In the fall of 1954, Anderson-Thomson was notified that the Department of National Defence would be putting on a refereed exercise, in which the rangers were to set up a defence and secure a drop zone that was free of enemies, so that Princess Patricia's paratroopers could land. Anderson-Thomson helped the No.7 Company Rangers to build machine gun nests around the airport, as well as a maze of snowshoe trails that would lead the enemy troops to carefully placed machine gun nests. The Van Doos expected these traps, but not Yellowknife's own air force.

On the morning of the invasion, several members of the rangers who owned airplanes were cruising around in the sky. Just as the Van Doos had finished unloading and deplaning, they swooped in and began their bombing run, dropping small bags filled with lamp black as their "bombs". The fine carbon powder got into everything the Van Doos had, including their tents, sleeping bags, and rations.

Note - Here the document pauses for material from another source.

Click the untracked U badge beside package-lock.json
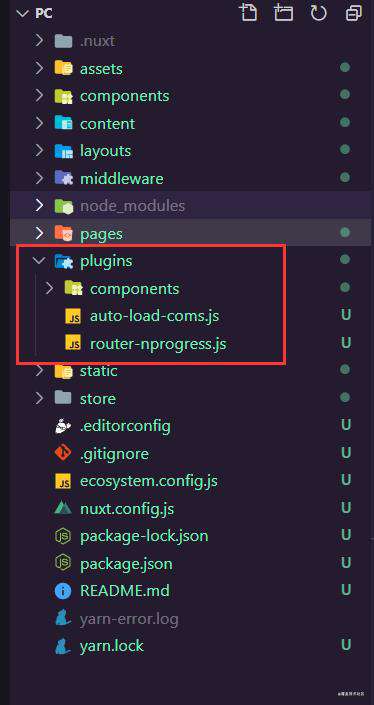 [346, 536]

The "bombing" was so successful that if real bombs had been used, the whole invading force would have been wiped out. The umpires supervising the operation declared that the rangers had won their first battle.

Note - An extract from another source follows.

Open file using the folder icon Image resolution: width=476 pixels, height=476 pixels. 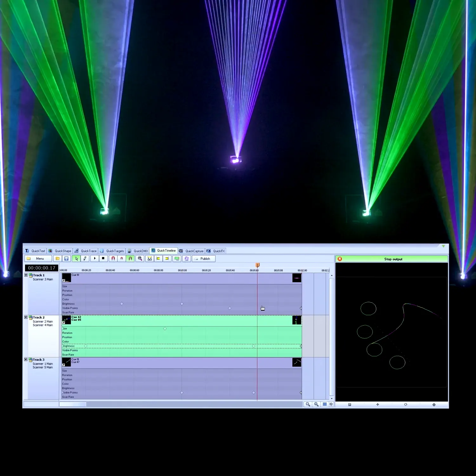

When the exercise resumed shortly after that, the rangers decimated the soot-covered Van Doos - who were clearly visible against the white snow - from their hidden machine gun nests. The umpires announced the rangers the victors of the second battle. The rangers were so successful that the umpires ordered them to retreat beyond the airport road, so that the Van Doos could finish unloading and set up camp. When the Van Doos were ready, the exercise was restarted, and the Van Doos were making their way slowly to the airport road when the Royal Yellowknife Air Force (RYAF) struck again. A pilot in a Stinson bush plane was in the process of pulling down the Van Doos radio antenna with his wheels, when he saw three of the Van Doos in a huddle and dropped a bag of lamp black on them. One of the people in the huddle was the Van Doos commanding officer, so they were now without a leader and without communications equipment, leading to the rangers' third win in as many hours. The umpires evened the odds by grounding the RYAF, declaring John Anderson-Thomson a casualty, and making the rangers retreat even further away from the airport, telling them to prepare for a night attack, which was also declared as a victory for the rangers.

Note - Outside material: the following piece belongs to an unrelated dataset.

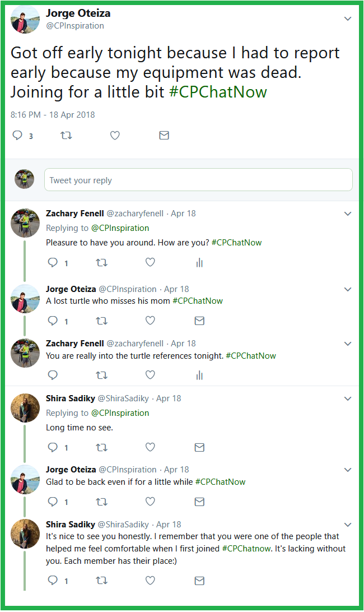Reply to Jorge's main tweet
This screenshot has width=364, height=612.
[x=17, y=135]
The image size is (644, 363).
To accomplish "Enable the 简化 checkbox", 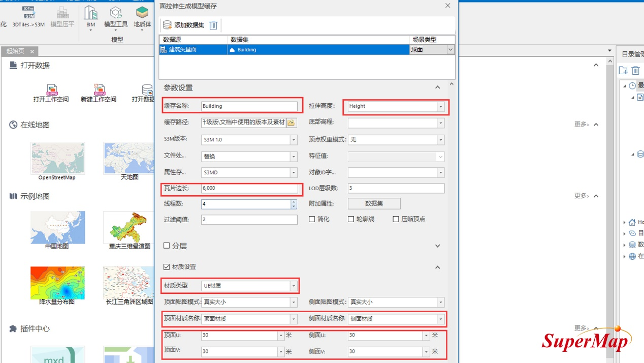I will tap(312, 219).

For the final exercise, the rangers were told to secure an enemy-free zone on Back Bay for Princess Patricia's paratroopers to land. Once they landed, they followed 5 km of trail that was built by the rangers back to the airport without the Van Doos knowing they were there. Their short assault on Yellowknife Airport was successful, meaning the rangers finished Operation Bulldog III with victories in all five exercises against the best army troop in Canada.